1151 LCA in a Binary Tree（30 point(s)）

The lowest common ancestor (LCA) of two nodes U and V in a tree is the deepest node that has both U and V as descendants.

Given any two nodes in a binary tree, you are supposed to find their LCA.

Input Specification:
Each input file contains one test case. For each case, the first line gives two positive integers: M (≤ 1,000), the number of pairs of nodes to be tested; and N (≤ 10,000), the number of keys in the binary tree, respectively. In each of the following two lines, N distinct integers are given as the inorder and preorder traversal sequences of the binary tree, respectively. It is guaranteed that the binary tree can be uniquely determined by the input sequences. Then M lines follow, each contains a pair of integer keys U and V. All the keys are in the range of int.

Output Specification:
For each given pair of U and V, print in a line LCA of U and V is A. if the LCA is found and A is the key. But if A is one of U and V, print X is an ancestor of Y. where X is A and Y is the other node.
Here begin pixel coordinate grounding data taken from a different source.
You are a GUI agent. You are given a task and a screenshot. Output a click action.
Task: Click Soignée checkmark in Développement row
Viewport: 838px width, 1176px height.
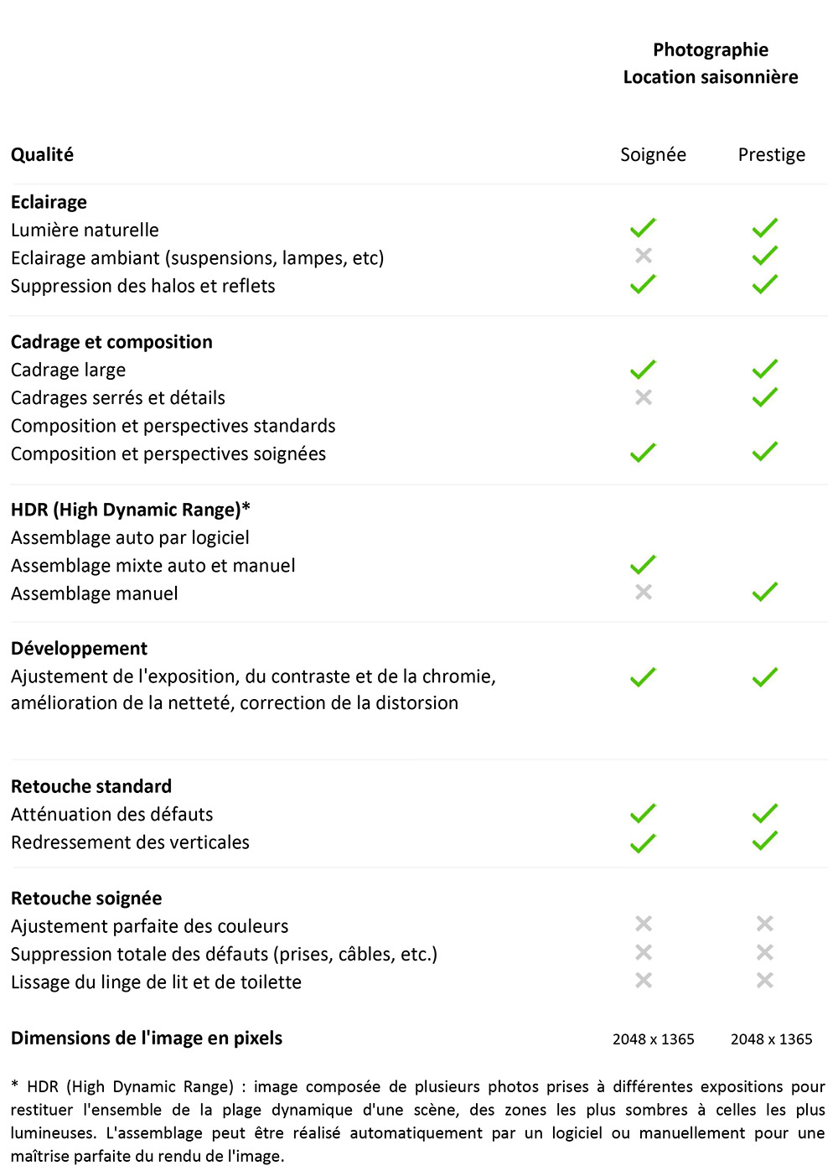click(x=643, y=677)
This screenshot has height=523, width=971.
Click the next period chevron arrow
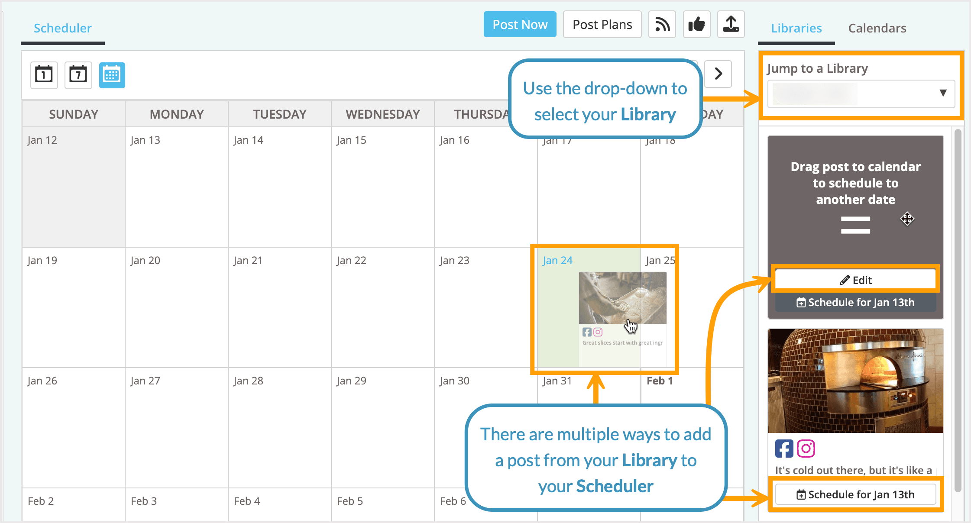pyautogui.click(x=718, y=74)
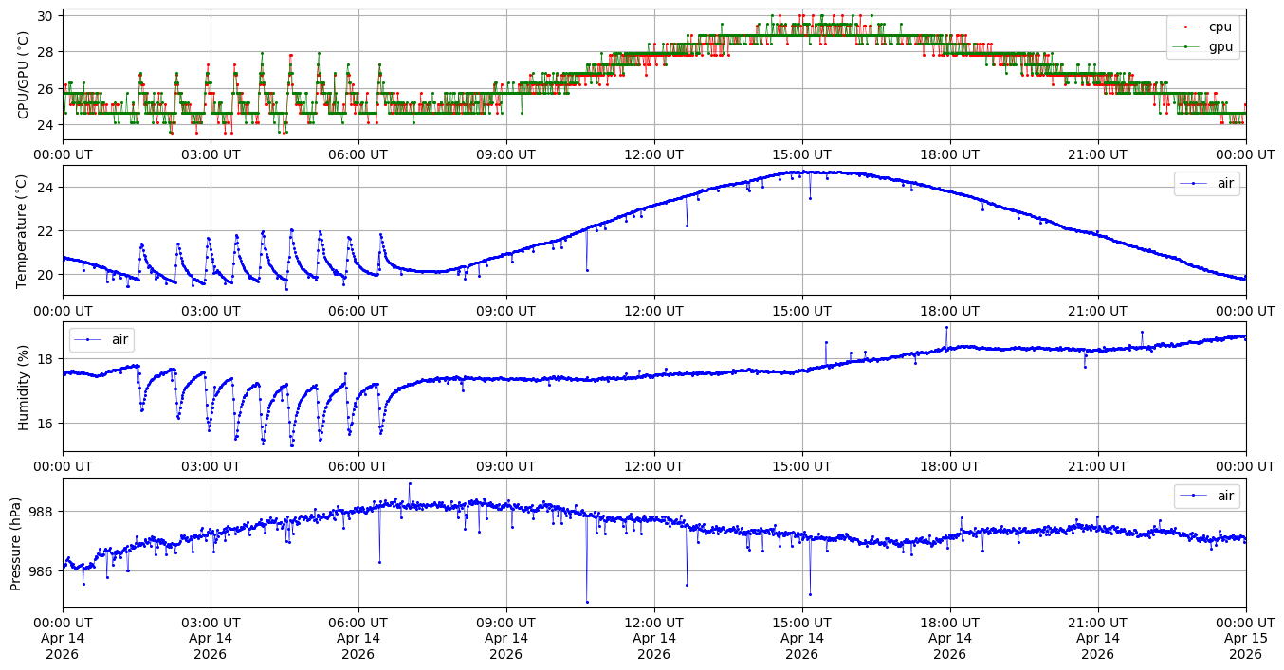This screenshot has width=1284, height=670.
Task: Select the gpu legend label text
Action: [x=1220, y=45]
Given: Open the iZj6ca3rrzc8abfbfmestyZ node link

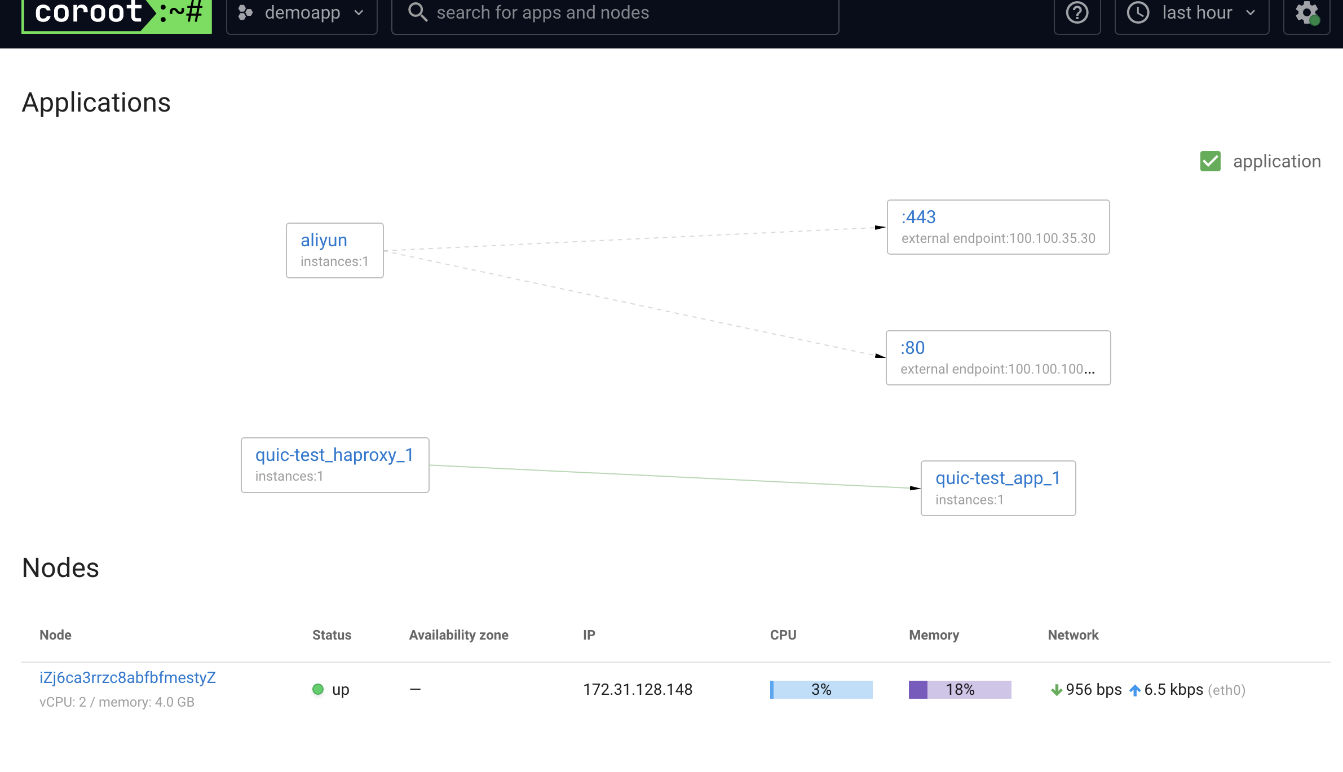Looking at the screenshot, I should [128, 677].
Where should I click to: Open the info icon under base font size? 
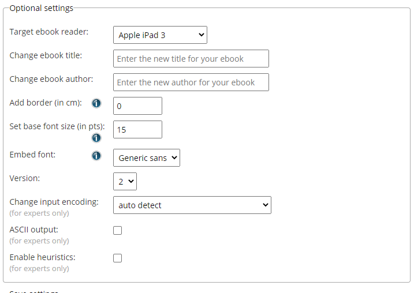pos(96,138)
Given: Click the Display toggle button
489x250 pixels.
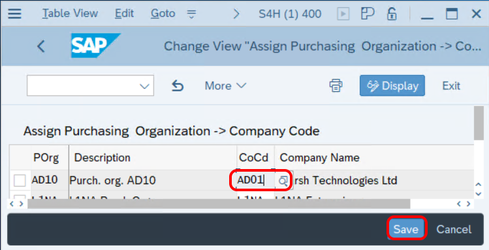Looking at the screenshot, I should (392, 86).
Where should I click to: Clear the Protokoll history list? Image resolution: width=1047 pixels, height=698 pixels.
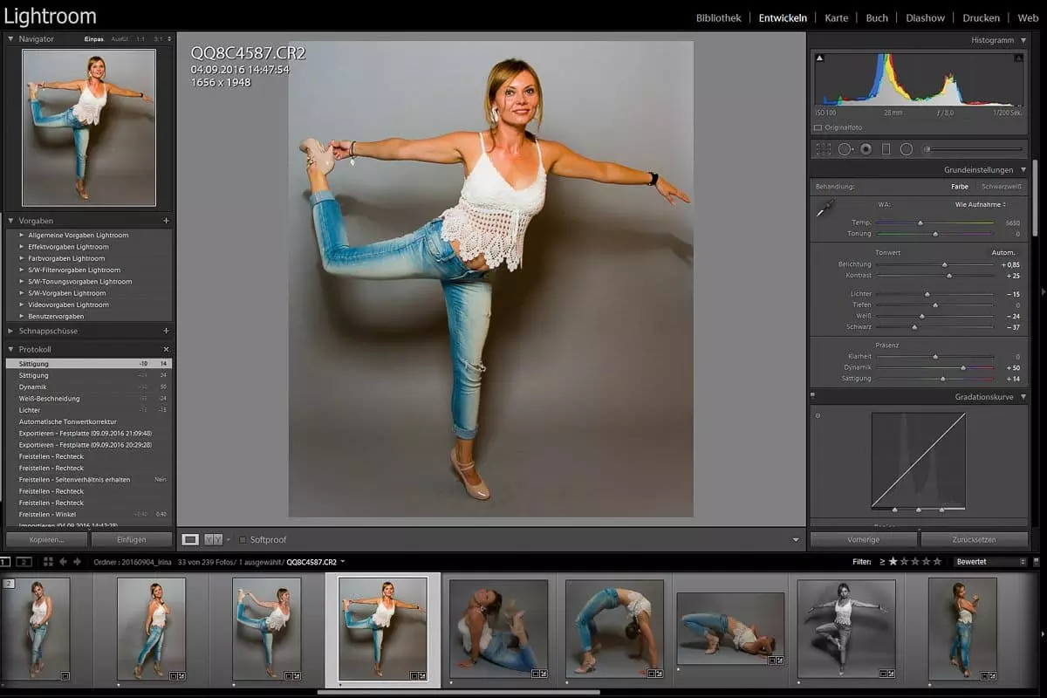(166, 349)
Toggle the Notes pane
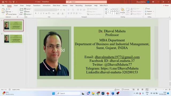Viewport: 171px width, 96px height. 117,90
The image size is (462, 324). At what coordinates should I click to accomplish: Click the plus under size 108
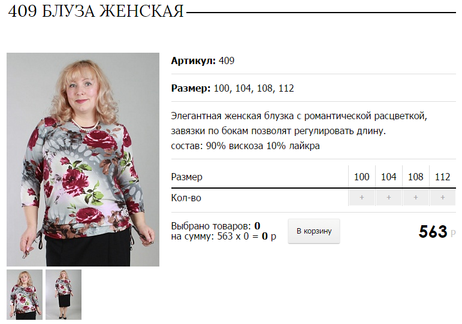pyautogui.click(x=416, y=198)
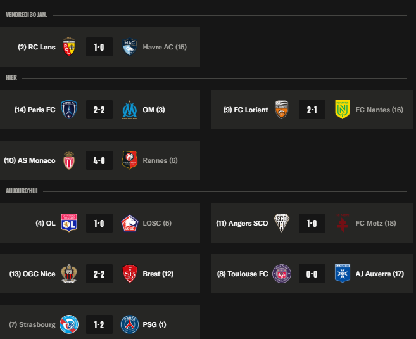Open the AS Monaco 4-0 score

[99, 160]
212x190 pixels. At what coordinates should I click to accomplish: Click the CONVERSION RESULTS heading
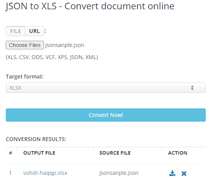pos(36,139)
If U or V is not found in the binary tree, print in a line ERROR: U is not found. or ERROR: V is not found. or ERROR: U and V are not found..

Sample Input:

6 8
7 2 3 4 6 5 1 8
5 3 7 2 6 4 8 1
2 6
8 1
7 9
12 -3
0 8
99 99

Sample Output:

LCA of 2 and 6 is 3.
8 is an ancestor of 1.
ERROR: 9 is not found.
ERROR: 12 and -3 are not found.
ERROR: 0 is not found.
ERROR: 99 and 99 are not found.

//AC code
/*
  1:根據中序，先序建樹 
  2: 用 findnode( )檢視待查詢節點是否存在
  3:若待查詢節點是存在,用 LCA( )查詢最近公共祖先 
 其中LCA有三種： 
    u,v都在左子樹或右子樹,或者u,v分別在左子樹和右子樹，
 因此可採取如下步驟：
    (1)::判斷當前遍歷的節點是否為空，為空返回null，
    (2)::節點資料域是否等於u，是否等於p，是的話返回當前節點。
    (3)::之後判斷left 和right是否為空， 若都不為空 ，則當前root為祖先指標，
        若其中一個為空，則返回另一邊，為答案。
  4:格式輸出 
*/
 
 
#include<cstdio>
#include<queue>
#include<map>
#include<algorithm>
using namespace std;
const int maxn=10010;
struct node{
    int data;
    node *lchild,*rchild;
};

int pre[maxn],in[maxn];
int n,k,u,v;

node *creat(int prel,int prer,int inl,int inr){
    if(prel>prer){
        return NULL;
    }
    node *root=new node;
    root->data=pre[prel]; 
    int k;
    for( k=inl;k<=inr;k++){
        if(in[k]==pre[prel])
        break;
    }  
    int leftnum=k-inl; 
    root->lchild =creat(prel+1,prel+leftnum,inl,k-1); //下標要寫對哦
    root->rchild =creat(prel+leftnum+1,prer,k+1,inr);
    return root;
}

bool findnode(int u){ //查詢節點 
    for(int i=0;i<n;i++){
        if(u==pre[i])
         return true;
    }
    return false;
}

node *LCA(node *root, int u, int v) { //查詢兩節點最近祖先 
        if (root == NULL) return NULL;
        if (root->data== u || root->data== v) return root;
        node *left =LCA(root->lchild,u,v);
        node *right = LCA(root->rchild,u,v);
        if (left && right ) return root; //u,v分別位於左右子樹的情況
        return left == NULL ? right : left;
}

int main(){
    scanf("%d %d",&k,&n);
    for(int i=0;i<n;i++)
        scanf("%d",&in[i]);
    for(int i=0;i<n;i++)
        scanf("%d",&pre[i]);
    node *root=creat(0,n-1,0,n-1); // 尷尬，剛開始中序，先序順序輸反了，調了半天bug 
    for(int i=0;i<k;i++){
        scanf("%d %d",&u,&v);
        if(findnode(u)==false && findnode(v)==false)
           printf("ERROR: %d and %d are not found.\n", u, v);
        else if (findnode(u)==false || findnode(v)==false)
            printf("ERROR: %d is not found.\n", findnode(u)==false ? u : v);
        else {
            node *temp=LCA(root,u,v);
            if(temp->data==u || temp->data==v){
               printf("%d is an ancestor of %d.\n",temp->data==u? u:v,temp->data==u? v:u);
            }else{
                printf("LCA of %d and %d is %d.\n",u,v,temp->data);
            }
        }
    }
    return 0;
}